DOCUMENT SECTION Start Marker

Will you look and see?

Luke 16:19-31

By Rebecca Sparey-Taylor

Mission Area Leader in Denbigh Mission Area, St Asaph Diocese, Church in Wales

Context: Eucharist in rural North Wales, with established elderly congregations that are starting to see growth from new younger families

Aim: learning to see others as Jesus sees them

INTRODUCTION

There was once a very rich man who was visited by a rabbi. The rabbi wanted to know if he would make a donation to the poor, but the rich man refused. So, the rabbi asked him to look in a mirror and tell him what he saw. ‘Myself, of course,’ he replied. Then the rabbi asked him to go to the window and look down to the road below and describe what he saw. Mystified the man walked across and looked down and described the different people he could see going about their daily lives. But why did the rabbi want to know, because they were doing the things they always did. ‘Exactly,’ replied the rabbi, ‘if you look through a window you see life, if you look in a mirror you just see yourself. But a mirror is simply a piece of glass backed with a piece of silver. That piece of silver hides from view anything but yourself. In the same way the silver and riches that you own have hidden from you everything else. You do not see the plight of the poor and the vulnerable, or even God.’

We all use different excuses to avoid looking and seeing the real plight of the vulnerable. ‘They will just use our money for drink and drugs.’ ‘They want to be homeless.’ And the rich man in Jesus’ parable was just the same. He didn’t even notice the poor man lying starving at his gate each day, desperate to just eat some crumbs from the rich man’s table. He chose not to see him.

DOCUMENT SECTION End Marker

**QUESTIONS ON THE MATERIAL:**
1. Revise the sermon on Luke 16:19-31 starting at "We all use different" and ending at "to see him.", putting "reasons" in place of "excuses".
2. Please carry the sermon on Luke 16:19-31 forward from its last sentence.

SUPPLIED MATERIAL Start Marker

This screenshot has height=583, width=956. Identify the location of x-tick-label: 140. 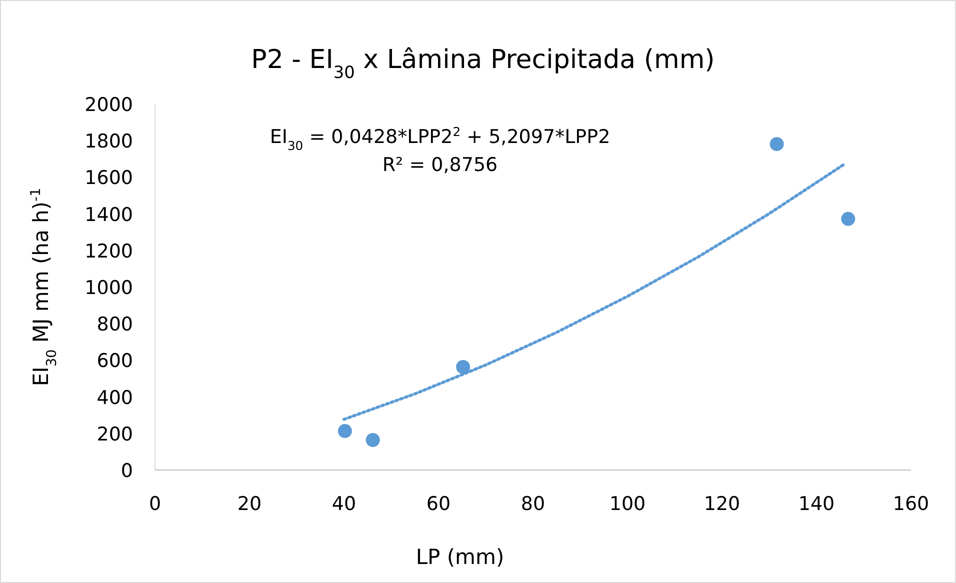
(816, 504).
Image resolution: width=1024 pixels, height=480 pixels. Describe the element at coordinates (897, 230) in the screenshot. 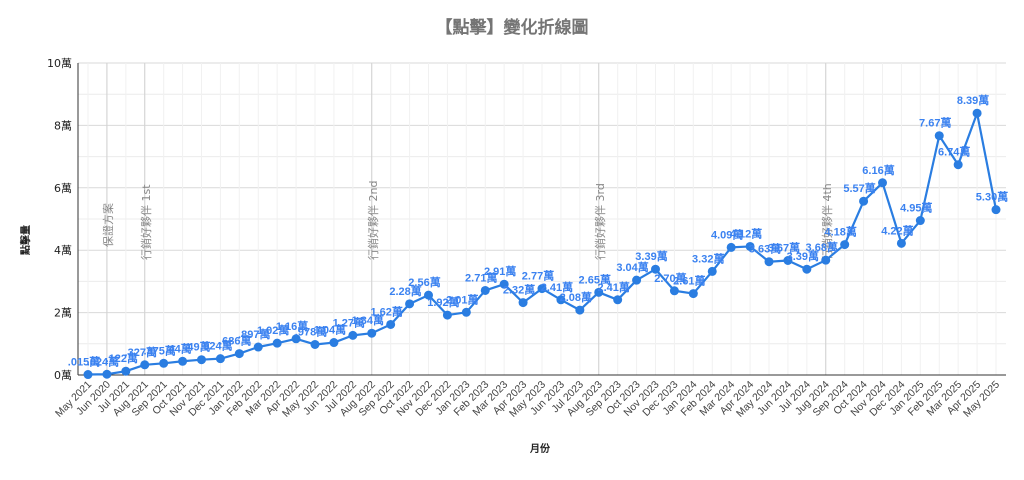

SUPPLIED MATERIAL End Marker

**EXPECTED RESPONSES:**
1.
We all use different reasons to avoid looking and seeing the real plight of the vulnerable. ‘They will just use our money for drink and drugs.’ ‘They want to be homeless.’ And the rich man in Jesus’ parable was just the same. He didn’t even notice the poor man lying starving at his gate each day, desperate to just eat some crumbs from the rich man’s table. He chose not to see him.

2.
RETELL THE PARABLE

But God saw him. God even knew the poor man’s name, Lazarus. He had called him by name. He was precious in God’s sight. Suddenly there seems to be a role reversal as both men die. Lazarus goes to heaven. The rich man to Hades. This isn’t what should happen. Rich men are rich because God has blessed them greatly. The rich man was able to look up from his place of torment to see Lazarus. He even made an effort to remember the poor man’s name. ‘Father Abraham, have mercy on me. Send Lazarus to look after me, and aid me in these scorching flames, I am in agony.’ He might have remembered to use Lazarus name, but his attitude had not changed. He cannot see beyond himself and his own needs. He was still better than the poor man. Lazarus still only deserved to be his slave.

But Abraham looks down upon the rich man, even now not using his name. ‘Son’ he shouts down, ‘you have already had so many good things, whilst Lazarus has suffered. There is too big a chasm between us for Lazarus to come and help you now.’

In desperation the rich man tries a different tack: ‘Send Lazarus to my brothers to warn them so they won’t end up being tormented here too.’ But Abraham is adamant that if the brothers haven’t listened to the prophets, they won’t listen to someone who has risen from the dead.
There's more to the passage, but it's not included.